Basically this would need a setting_closure. In this case we're passing a covariance matrix Sigma in, so what we'd have to do here is define the closure to take in Sigma, factor it into a correlation matrix C and the variances var, perform a root decomposition of C and then set the covar_factor and var attributes of the IndexKernel.

Balandat commented 2 years ago

cc @j-wilson who I just talked to about LKJ priors earlier today...

123epsilon commented 2 years ago

Hi just wondering on the status of this issue and whether there is anything I could do in the meanwhile to make use of a multitask GP, in my use case all inputs correspond to all objective functions which is why I defaulted to using the Kronecker model above.

jackliu333 commented 1 year ago

Does fit_gpytorch_model(mll) only work with CPU and not GPU? I have to move mll from cuda to CPU, run fit_gpytorch_model(mll) and then move back to GPU to complete one BO loop. Is there a GPU-only way to do that?

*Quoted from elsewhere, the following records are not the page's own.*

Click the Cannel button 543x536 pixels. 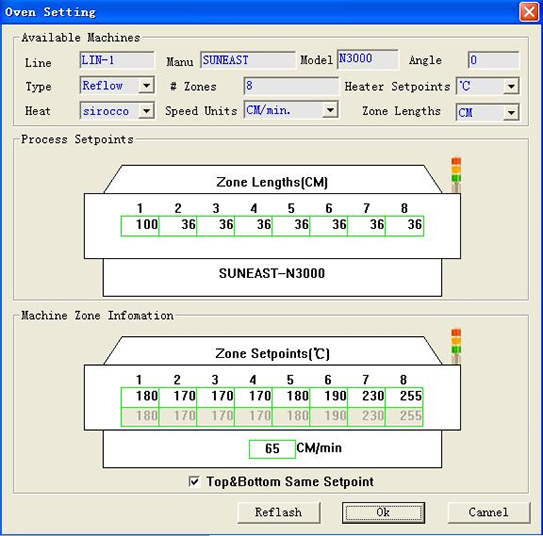489,512
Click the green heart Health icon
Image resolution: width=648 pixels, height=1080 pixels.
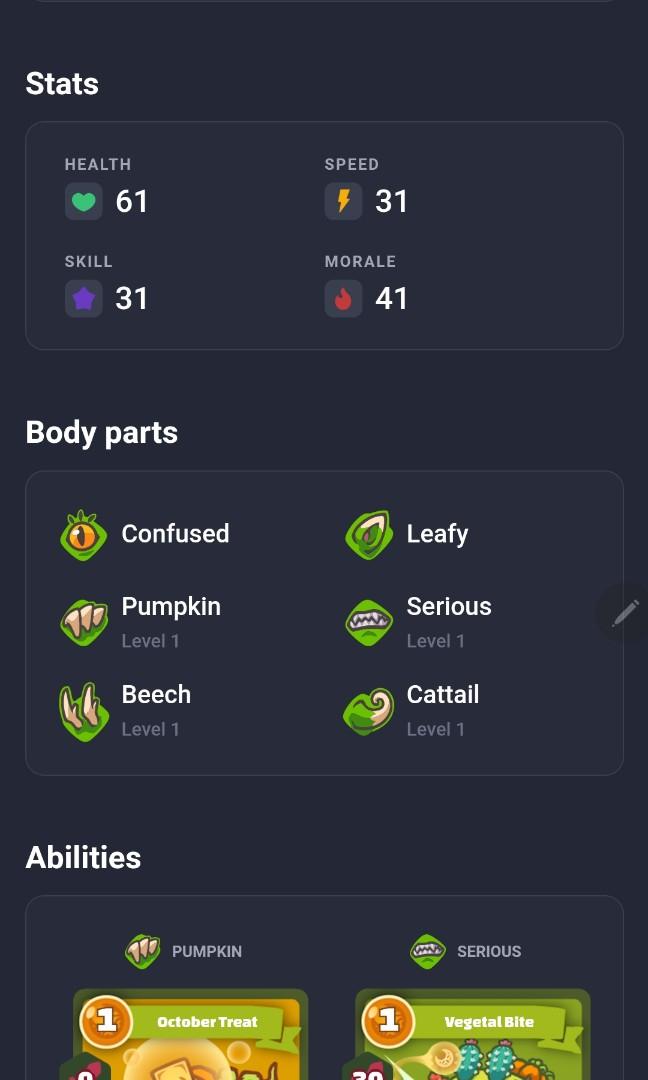click(84, 202)

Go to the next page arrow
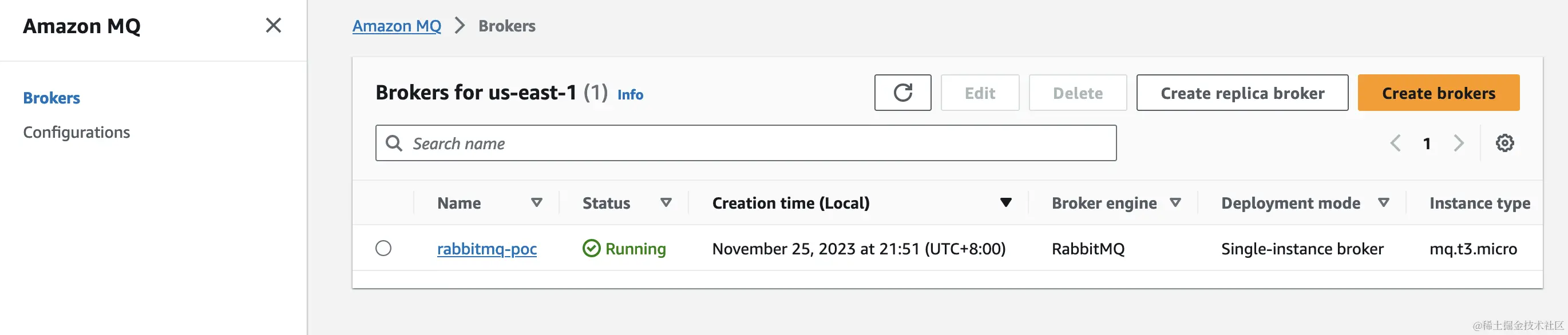coord(1459,143)
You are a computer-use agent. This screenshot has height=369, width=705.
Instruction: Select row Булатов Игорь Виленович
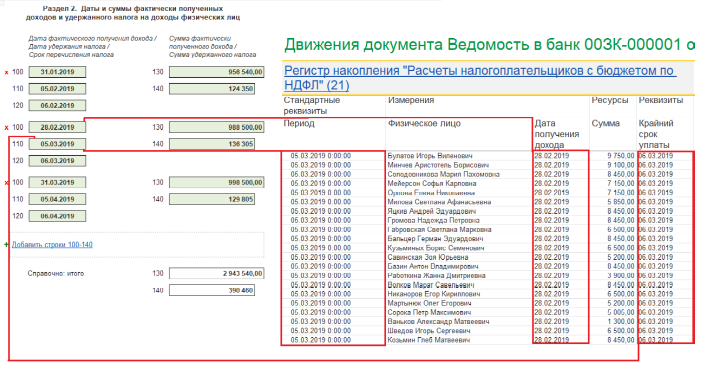coord(488,156)
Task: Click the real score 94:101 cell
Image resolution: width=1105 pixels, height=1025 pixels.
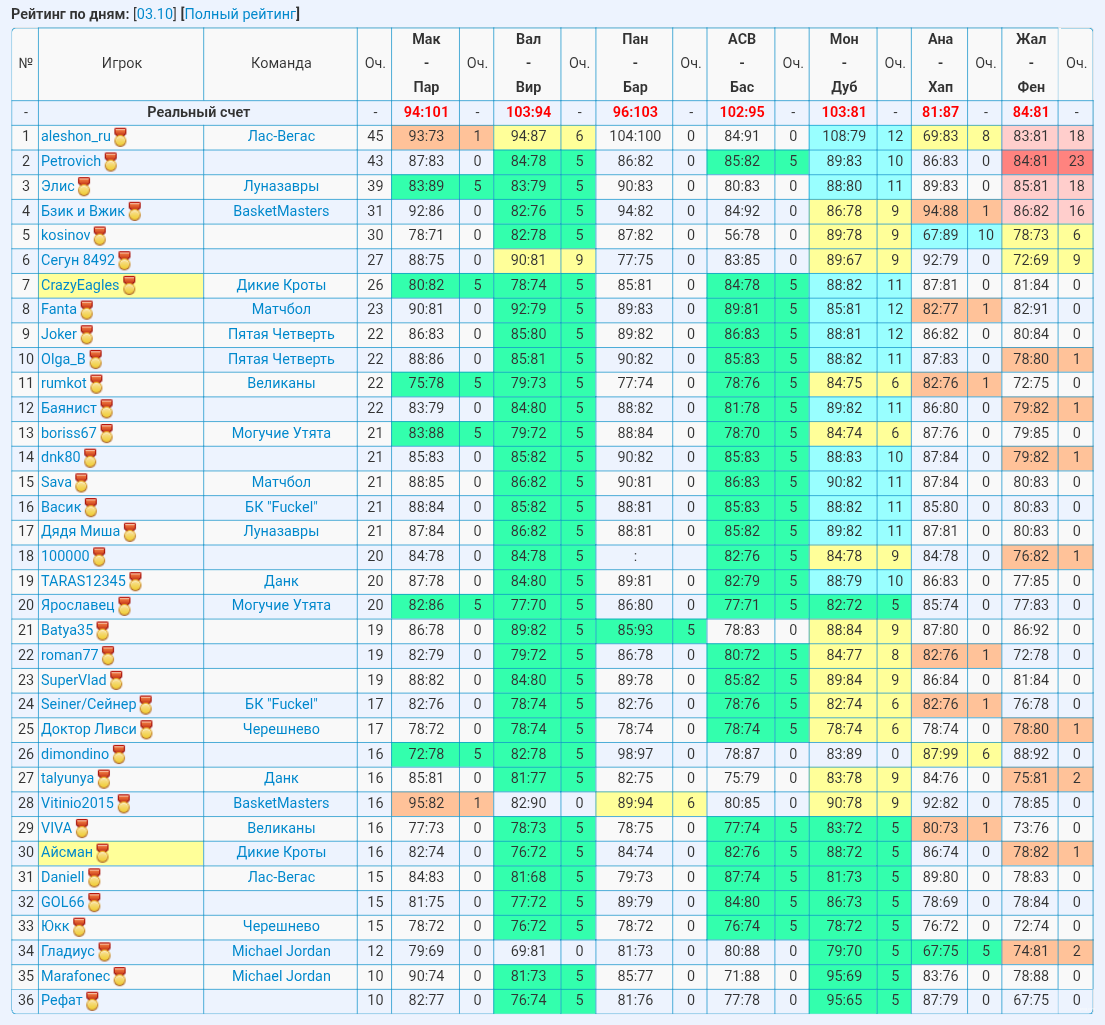Action: click(x=426, y=112)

Balandat commented 1 year ago

@jackliu333 what makes you think that fit_gpytorch_model (now deprecated and superseded by fit_gpytorch_mll) does not work when the mll lives on the GPU? Are you getting errors when trying to do this?

jackliu333 commented 1 year ago

Yes I met the following error:

from botorch.fit import fit_gpytorch_mll
fit_gpytorch_mll(mll);
---------------------------------------------------------------------------
MDNotImplementedError                     Traceback (most recent call last)
[/usr/local/lib/python3.8/dist-packages/botorch/utils/dispatcher.py](https://localhost:8080/#) in __call__(self, *args, **kwargs)
     92         try:
---> 93             return func(*args, **kwargs)
     94         except MDNotImplementedError:

8 frames
MDNotImplementedError: 

During handling of the above exception, another exception occurred:

TypeError                                 Traceback (most recent call last)
[/usr/local/lib/python3.8/dist-packages/torch/_tensor.py](https://localhost:8080/#) in __array__(self, dtype)
    955             return self.numpy()
    956         else:
--> 957             return self.numpy().astype(dtype, copy=False)
    958 
    959     # Wrap Numpy array again in a suitable tensor when done, to support e.g.

TypeError: can't convert cuda:0 device type tensor to numpy. Use Tensor.cpu() to copy the tensor to host memory first.

which disappears after I move mll to CPU: fit_gpytorch_mll(mll.cpu());

The model is in GPU: print(next(model.parameters()).is_cuda) True

Balandat commented 1 year ago

Moving this to a new issue: #1566

esantorella commented 1 year ago

Closing in favor of #1860 for clarity since the original issue is resolved.